目前，国内外已出现通过构建基因组文库克隆一个菊酯类农药降解酶的新基因，并构建能高效表达该基因的工程菌等相关研究，如山东农业大学的闫艳春等（一种工程菌的高酶活及其固定化细胞对农药的降解，中国环境科学，1999,19(5)）将抗性尖音库蚊五带亚种的抗有机磷农药基因克隆到质粒pRL-439中，获得高酶活工程菌，表达的酶对两类难降解农药（有机氯、菊酯类）可降解90%以上，但未提及产酶量；中国科学院动物研究所的乔传令等（一种超级工程菌及其表达的解毒酶和其构建方法及应用，ZL200410042712.6）分别克隆解毒酯酶和水解酶基因，将此基因分别克隆到表达载体pETDuet-1上，构建融合表达载体pETDuet-b1-opd，最后转化得到重组菌株并进行诱导培养，该超级工程菌和解毒酶可以同时降解马拉硫磷、对硫磷、高效氯氰菊酯、三氯杀虫酯等有机酸酯和有机磷类农药，但未提及降解率及产酶量；Heidari Rama等（Hydrolysis of pyrethroids by carboxylesterases from Lucilia cuprina and Drosophila melanogaster with active sites modified by in vitro mutagenesis, Insect Biochemistry and Molecular Biology，2005,35(6):597~609）通过基因突变技术改变来源于绿蝇与家蝇的羧酸酯酶的活性位点，使得该酶对顺、反式菊酯类农药的降解能力比野生的提高很多倍，而且突变位点不同，也会影响其对顺、反式菊酯类农药的降解能力。Stok Jeanette E等（Identification, expression, and purification of a pyrethroid-hydrolyzing carboxylesterase from mouse liver microsomes, Journal of Biological Chemistry, 279(28):29863~29869）从小鼠肝微粒中克隆了1个能降解菊酯类农药的羧酸酯酶基因，并在杆状病毒中表达、纯化，还研究该酶对顺、反式菊酯类农药的催化常数，又从小鼠的肝微粒cDNA文库中筛选分离第2个水解菊酯类农药的羧酸酯酶基因。

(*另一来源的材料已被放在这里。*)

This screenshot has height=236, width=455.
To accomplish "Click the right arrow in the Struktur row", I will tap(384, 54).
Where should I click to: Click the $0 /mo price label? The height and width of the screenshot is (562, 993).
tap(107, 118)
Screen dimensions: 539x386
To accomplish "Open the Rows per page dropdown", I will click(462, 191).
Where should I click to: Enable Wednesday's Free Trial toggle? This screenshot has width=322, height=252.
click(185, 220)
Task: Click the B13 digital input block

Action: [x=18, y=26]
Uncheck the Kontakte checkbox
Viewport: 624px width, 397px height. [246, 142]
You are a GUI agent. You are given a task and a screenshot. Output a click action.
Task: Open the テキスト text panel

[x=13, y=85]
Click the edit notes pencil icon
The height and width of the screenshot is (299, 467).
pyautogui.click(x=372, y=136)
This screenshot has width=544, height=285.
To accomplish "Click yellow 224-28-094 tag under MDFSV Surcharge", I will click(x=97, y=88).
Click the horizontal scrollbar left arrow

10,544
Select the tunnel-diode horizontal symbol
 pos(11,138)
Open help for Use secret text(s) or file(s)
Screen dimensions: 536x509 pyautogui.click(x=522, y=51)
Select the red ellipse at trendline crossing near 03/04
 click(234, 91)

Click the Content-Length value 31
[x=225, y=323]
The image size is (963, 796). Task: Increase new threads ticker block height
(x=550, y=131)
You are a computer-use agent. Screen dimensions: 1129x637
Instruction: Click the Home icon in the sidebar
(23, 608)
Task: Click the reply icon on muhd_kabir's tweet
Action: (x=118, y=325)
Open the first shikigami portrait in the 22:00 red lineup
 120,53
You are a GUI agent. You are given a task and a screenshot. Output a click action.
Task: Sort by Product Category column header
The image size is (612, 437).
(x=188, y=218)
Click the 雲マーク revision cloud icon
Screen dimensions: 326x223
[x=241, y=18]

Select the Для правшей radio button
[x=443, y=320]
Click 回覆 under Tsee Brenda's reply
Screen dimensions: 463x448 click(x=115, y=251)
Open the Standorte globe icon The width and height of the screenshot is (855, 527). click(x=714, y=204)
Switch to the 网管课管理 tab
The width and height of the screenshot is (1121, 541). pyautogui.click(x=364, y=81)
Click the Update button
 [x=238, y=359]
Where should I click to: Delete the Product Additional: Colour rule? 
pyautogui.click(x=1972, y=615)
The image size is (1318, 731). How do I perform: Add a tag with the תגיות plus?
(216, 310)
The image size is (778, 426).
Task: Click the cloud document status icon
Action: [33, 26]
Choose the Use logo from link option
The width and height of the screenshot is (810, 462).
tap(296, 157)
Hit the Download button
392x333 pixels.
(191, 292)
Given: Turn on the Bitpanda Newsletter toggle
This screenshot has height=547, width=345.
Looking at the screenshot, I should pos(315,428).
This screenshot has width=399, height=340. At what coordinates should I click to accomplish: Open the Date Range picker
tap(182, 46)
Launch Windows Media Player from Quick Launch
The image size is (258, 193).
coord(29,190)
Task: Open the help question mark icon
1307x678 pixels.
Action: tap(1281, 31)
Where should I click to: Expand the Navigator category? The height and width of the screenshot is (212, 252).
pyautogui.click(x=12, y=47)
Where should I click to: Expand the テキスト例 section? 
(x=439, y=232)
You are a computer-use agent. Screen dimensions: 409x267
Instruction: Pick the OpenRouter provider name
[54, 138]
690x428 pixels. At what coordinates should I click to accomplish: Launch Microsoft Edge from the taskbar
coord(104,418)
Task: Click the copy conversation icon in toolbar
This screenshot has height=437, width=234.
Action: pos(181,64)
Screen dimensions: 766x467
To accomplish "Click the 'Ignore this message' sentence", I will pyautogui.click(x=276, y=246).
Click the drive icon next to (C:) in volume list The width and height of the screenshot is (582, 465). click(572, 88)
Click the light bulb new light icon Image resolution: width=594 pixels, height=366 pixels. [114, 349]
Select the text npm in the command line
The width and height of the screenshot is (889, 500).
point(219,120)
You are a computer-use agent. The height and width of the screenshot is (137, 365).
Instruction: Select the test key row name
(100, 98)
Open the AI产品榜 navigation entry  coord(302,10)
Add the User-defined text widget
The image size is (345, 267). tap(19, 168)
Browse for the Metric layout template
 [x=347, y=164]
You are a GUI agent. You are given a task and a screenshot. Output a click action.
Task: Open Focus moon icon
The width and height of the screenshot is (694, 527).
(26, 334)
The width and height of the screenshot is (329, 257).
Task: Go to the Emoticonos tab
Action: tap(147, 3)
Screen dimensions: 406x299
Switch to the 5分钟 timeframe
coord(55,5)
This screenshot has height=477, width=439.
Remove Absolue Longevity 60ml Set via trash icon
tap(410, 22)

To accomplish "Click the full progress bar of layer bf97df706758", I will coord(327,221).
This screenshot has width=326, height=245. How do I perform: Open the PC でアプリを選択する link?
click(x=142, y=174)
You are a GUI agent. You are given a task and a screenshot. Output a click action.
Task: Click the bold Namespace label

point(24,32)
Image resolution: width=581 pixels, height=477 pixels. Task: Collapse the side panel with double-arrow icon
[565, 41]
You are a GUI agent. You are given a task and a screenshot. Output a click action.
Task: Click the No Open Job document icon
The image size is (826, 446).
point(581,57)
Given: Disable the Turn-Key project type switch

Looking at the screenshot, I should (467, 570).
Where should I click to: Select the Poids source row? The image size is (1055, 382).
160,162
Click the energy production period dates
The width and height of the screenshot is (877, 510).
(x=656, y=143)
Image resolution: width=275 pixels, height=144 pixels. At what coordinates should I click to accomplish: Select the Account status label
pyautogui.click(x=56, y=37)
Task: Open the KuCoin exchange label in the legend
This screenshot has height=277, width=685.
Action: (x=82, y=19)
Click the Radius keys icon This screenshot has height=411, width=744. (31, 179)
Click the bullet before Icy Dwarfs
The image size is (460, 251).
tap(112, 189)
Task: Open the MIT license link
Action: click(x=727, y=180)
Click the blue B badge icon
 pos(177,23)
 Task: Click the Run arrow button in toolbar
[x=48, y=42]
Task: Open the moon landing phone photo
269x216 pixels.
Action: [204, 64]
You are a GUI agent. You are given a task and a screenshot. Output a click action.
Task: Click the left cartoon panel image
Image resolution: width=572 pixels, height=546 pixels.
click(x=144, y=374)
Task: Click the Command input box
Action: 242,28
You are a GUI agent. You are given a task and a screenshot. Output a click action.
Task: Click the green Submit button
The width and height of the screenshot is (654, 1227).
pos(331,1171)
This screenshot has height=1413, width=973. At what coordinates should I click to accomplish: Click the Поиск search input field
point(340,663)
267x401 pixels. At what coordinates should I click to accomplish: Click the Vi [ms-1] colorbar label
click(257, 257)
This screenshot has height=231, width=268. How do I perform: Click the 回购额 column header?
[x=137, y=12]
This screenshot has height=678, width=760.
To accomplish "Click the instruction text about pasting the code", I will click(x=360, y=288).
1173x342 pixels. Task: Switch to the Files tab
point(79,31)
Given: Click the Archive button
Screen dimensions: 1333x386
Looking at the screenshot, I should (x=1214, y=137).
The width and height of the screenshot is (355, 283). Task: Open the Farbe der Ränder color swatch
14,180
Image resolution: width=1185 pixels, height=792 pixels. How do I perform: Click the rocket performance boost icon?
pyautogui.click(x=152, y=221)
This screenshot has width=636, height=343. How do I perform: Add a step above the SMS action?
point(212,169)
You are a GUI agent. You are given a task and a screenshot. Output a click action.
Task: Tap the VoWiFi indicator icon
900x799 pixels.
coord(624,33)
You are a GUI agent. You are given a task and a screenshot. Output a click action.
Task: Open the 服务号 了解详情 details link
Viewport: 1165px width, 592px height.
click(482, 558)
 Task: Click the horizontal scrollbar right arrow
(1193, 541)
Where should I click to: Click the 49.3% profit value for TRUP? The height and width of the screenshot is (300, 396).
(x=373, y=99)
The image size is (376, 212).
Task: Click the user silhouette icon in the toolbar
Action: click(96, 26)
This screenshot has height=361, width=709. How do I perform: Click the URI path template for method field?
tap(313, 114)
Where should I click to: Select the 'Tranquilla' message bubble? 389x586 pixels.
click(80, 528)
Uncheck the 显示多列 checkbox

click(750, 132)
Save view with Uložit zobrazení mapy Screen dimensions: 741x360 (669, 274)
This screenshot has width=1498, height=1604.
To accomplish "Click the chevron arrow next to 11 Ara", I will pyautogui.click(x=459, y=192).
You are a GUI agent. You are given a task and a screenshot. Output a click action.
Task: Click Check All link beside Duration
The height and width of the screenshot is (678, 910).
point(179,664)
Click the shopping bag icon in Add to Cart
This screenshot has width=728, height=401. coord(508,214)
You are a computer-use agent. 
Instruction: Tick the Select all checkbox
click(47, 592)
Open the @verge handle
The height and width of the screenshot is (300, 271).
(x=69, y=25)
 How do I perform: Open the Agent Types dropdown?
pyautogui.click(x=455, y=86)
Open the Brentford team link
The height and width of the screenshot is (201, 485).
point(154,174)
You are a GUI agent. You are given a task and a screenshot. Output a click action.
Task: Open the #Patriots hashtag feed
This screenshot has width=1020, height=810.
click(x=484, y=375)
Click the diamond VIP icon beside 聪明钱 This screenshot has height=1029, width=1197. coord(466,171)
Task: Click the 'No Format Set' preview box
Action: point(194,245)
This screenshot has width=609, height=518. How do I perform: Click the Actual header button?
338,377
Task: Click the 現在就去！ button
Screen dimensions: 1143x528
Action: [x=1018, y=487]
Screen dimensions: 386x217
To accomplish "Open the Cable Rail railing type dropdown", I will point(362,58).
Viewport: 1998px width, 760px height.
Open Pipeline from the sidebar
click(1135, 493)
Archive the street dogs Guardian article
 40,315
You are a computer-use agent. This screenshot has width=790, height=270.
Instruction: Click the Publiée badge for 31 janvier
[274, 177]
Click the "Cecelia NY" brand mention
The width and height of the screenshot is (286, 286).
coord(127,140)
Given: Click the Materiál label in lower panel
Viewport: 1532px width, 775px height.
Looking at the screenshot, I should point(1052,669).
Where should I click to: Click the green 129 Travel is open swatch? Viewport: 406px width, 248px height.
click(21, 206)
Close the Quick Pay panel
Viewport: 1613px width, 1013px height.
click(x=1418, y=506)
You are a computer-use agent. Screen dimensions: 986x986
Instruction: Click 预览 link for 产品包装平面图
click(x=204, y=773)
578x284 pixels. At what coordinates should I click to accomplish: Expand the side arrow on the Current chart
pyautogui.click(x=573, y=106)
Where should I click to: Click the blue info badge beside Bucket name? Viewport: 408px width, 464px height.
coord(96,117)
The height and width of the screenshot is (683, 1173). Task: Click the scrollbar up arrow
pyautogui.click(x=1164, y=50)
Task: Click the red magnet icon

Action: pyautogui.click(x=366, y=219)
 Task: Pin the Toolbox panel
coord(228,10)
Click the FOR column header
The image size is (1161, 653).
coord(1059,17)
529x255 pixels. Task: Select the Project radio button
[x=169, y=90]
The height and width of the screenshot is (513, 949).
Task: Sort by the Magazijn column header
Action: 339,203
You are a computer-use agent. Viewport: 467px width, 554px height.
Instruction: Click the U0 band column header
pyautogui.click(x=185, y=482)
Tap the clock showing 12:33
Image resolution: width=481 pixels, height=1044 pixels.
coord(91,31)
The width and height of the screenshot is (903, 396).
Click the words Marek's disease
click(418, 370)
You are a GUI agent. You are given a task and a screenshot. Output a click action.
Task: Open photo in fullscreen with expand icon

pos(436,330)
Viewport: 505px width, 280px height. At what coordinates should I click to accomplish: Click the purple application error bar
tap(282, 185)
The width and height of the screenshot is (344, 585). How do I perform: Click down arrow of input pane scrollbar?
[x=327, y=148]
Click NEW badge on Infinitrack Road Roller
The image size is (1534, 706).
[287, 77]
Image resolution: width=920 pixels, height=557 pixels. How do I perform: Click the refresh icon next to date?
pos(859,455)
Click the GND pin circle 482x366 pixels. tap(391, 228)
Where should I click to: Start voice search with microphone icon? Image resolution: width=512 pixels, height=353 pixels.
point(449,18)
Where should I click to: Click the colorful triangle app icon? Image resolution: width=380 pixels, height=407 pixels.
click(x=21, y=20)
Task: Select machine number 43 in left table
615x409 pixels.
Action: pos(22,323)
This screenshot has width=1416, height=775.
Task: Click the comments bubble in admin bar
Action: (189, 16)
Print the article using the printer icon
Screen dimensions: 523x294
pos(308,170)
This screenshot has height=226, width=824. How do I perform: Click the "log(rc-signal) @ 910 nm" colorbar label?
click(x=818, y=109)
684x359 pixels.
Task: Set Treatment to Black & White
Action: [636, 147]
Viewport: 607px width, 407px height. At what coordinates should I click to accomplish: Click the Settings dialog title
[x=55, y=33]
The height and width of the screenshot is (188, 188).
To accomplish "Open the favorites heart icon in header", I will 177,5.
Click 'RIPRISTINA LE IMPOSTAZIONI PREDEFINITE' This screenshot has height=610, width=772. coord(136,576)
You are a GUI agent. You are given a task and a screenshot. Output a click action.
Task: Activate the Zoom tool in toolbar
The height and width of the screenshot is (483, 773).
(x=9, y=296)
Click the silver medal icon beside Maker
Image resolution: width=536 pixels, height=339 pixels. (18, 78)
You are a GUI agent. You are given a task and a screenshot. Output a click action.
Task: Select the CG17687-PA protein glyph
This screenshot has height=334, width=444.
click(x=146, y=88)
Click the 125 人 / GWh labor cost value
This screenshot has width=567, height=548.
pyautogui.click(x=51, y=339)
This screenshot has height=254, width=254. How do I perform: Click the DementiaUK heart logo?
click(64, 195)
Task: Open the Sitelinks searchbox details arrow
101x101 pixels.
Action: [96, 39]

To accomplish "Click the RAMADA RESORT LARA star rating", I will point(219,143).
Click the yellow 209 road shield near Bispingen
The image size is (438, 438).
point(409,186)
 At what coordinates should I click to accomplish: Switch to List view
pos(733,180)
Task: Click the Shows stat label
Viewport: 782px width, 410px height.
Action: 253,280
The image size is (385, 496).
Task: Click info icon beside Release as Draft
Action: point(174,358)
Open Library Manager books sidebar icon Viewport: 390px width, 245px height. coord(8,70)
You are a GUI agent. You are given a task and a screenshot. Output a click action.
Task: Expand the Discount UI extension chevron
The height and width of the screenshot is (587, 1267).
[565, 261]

然而，目前国内外暂缺有关采用基因工程菌高密度发酵技术高效生产菊酯类农药降解酶的技术，因此本领域迫切需要开发高产菊酯类农药降解酶的方法。

发明内容

本发明的目的在于针对现有技术的不足，提供一种菊酯类农药降解酶的制备方法，该制备方法利用重组大肠杆菌高效生产菊酯类农药降解酶。

本发明是通过以下技术来实现的。

一种菊酯类农药降解酶的制备方法，包括以下步骤：

1）以重组大肠杆菌{E.coli BL21(DE3)/pET-28a-est825}作为生产菌种，用甘油管将生产菌种在-86℃的温度下保存；

2）种子培养：将甘油管中的生产菌种按2~4%的接种量接入摇瓶种子培养基，以转速为200~220r/min、温度为37℃、培养时间为8~10h的培养条件在恒温摇床中培养；在重组大肠杆菌的发酵过程中，质粒稳定性对产物表达非常重要，在较高的温度如37℃下，重组大肠杆菌的质粒稳定性较高。